Musa Olamıyorsak Firavun’un Adamı Olmayalım

اِذْهَبْ اِلٰى فِرْعَوْنَ اِنَّهُ طَغٰىۘ 

﴿١٧﴾

فَقُلْ هَلْ لَكَ اِلٰٓى اَنْ تَزَكّٰىۙ 

﴿١٨﴾

وَاَهْدِيَكَ اِلٰى رَبِّكَ فَتَخْشٰىۚ 

﴿١٩﴾

Firavun’a git, zira o iyice azgınlaştı.

Ona de ki: «Arınmaya gönlün var mı?

İster misin, seni Rabbine giden yola ileteyim de O’nu tanıyıp saygıyla O’na teslim olasın! (79/17-18-19)

Firavun, Allah’ın hükümlerine muhalif, despot, kendini ilah yerine koyan, halkı güçlüler lehine sömüren ve halkı etnik sınıflara ayırarak bir kısmını yokeden bir kısmını da köleleştiren zihniyetin adıdır. Ne kadar da tanıdık geldi değil mi? Çünkü bu tür yönetimlere dünyanın her yerinde ve her zaman denk gelme imkanınız vardır. Dünya böyle yönetimlerle doludur. Allah, kendisine gönülden bağlı kullarına bu yönetimlere karşı davet dilini sürekli kullanmalarını öğütlemektedir. Uyarılmalıdırlar çünkü onlar her ne kadar kendilerini ilah yerine koysalar da Allah’ın en büyük ilah olduğunu hatırlamak zorundadırlar.
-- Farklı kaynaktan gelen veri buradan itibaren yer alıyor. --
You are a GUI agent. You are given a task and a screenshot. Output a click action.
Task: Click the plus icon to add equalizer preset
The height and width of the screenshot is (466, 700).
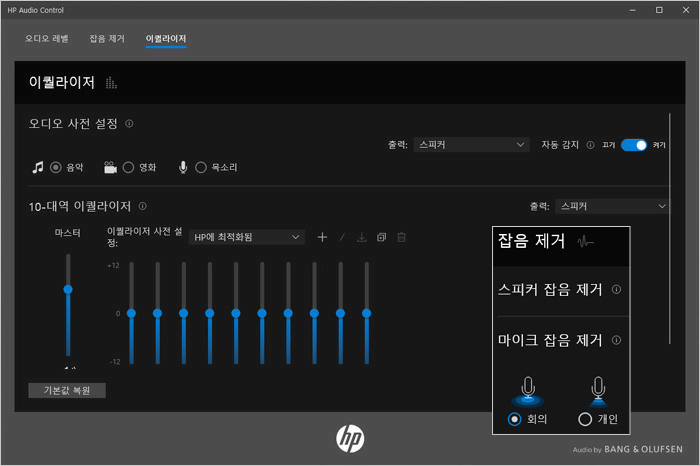click(x=322, y=237)
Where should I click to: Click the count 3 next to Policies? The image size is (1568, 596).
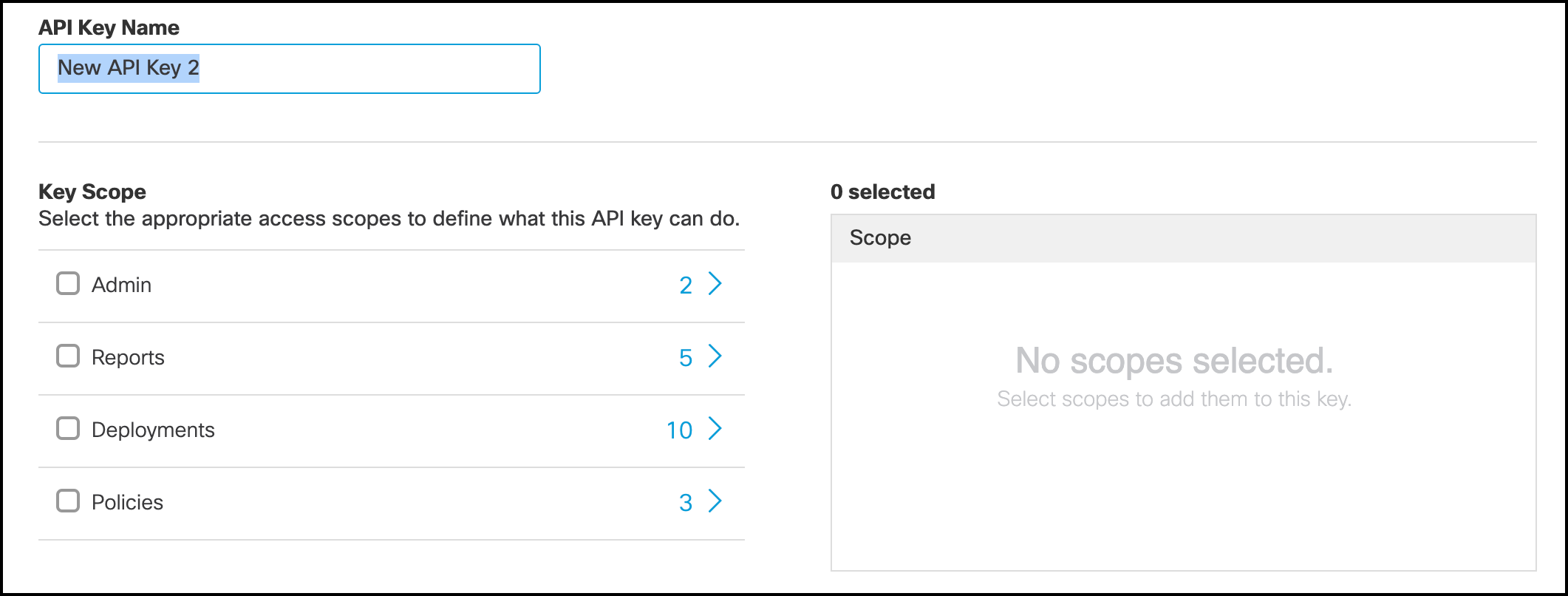685,502
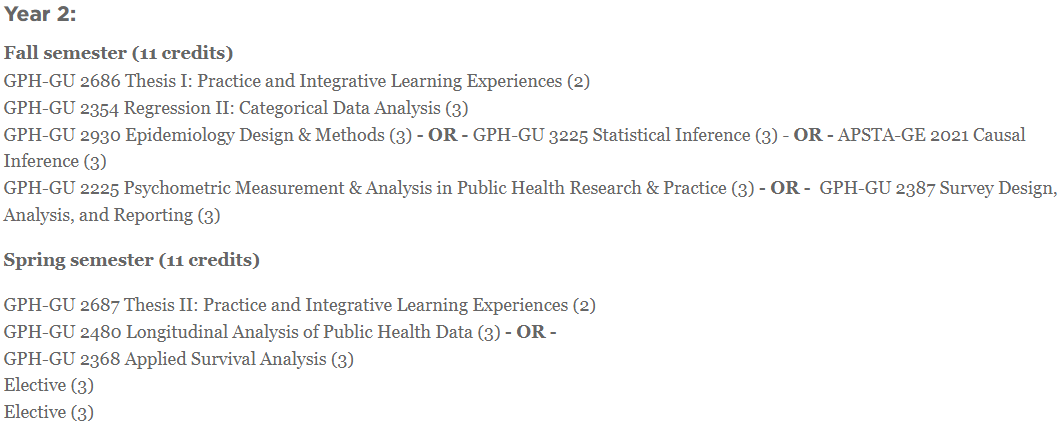Click GPH-GU 2387 Survey Design text

(x=938, y=189)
Firavunlar kibirli olurlar ve kendi hükümranlıklarının sürmesi için taraftar bulmaya ve kendi uydurdukları dini ayakta tutabilecek din adamlarına ihtiyaç duyarlar. Mısır’da Napoleon nasıl “müslüman alimlerden” kendi hegemonyasını ayakta tutacak taraftarlar bulduysa ya da Kemalizm kendine nasıl “Hocalardan” taraftar bulduysa bugün de Firavunlar kendilerini destekleyecek “İslami” STK, vakıf ve derneklerden kendi yönetimlerini ayakta tutacak taraftarlar bulmakta zorlanmayacaklardır. Allah, kullarına Musa gibi ve diğer resuller gibi olun da Firavunlar rahat yüzü görmesin derken bugün Musa olmaya and içmiş pek az kişi vardır.

Allah teslim olmaya, korkulmaya ve saygıyla önünde eğilmeye layık olan tek ilahtır. O öyle bir ilahtır ki, insanları etnik sınıflara ayırıp bir kısmını öldürürken bir kısmını da köleleştirmez. Hayy ismiyle hayat verir herkese. Allah öyle bir ilahtır ki; fakiri zenginin lehine daha da ezmez, ne fakirliği bir kazanç ne de zenginliği insanlar üzerinde bir baskı aracı kılmaz. Herkesin yeryüzü kaynaklarından adil bir şekilde faydalanmasının önünü açar. Allah’ın kanununda fakir için ayrı bir hukuk, zengin için ayrı bir hukuk yoktur. Hukuk herkes için aynı güç ve kudrettedir. Adam kayırmacılık, ihalede yandaş kayırma, doğanın rant için katliamı, neslin Firavunların keyfi için haz ve tüketim kölesi olması diye bir şey yoktur.

İşte böylesi bir dünyanın varedilmesi için Musa ve diğer resuller gibi olmayı tercih etmeliyiz. Eğer bir resul gibi olamayız diyorsak hiç değilse resullerin taraftarı olarak Firavunlara itaat etmeyen, onların değirmenine su taşımayan ve onların yönetimlerini güçlendirmeyen aksine zayıflatan müminler olarak varlığımızı muhafaza edebilmeliyiz.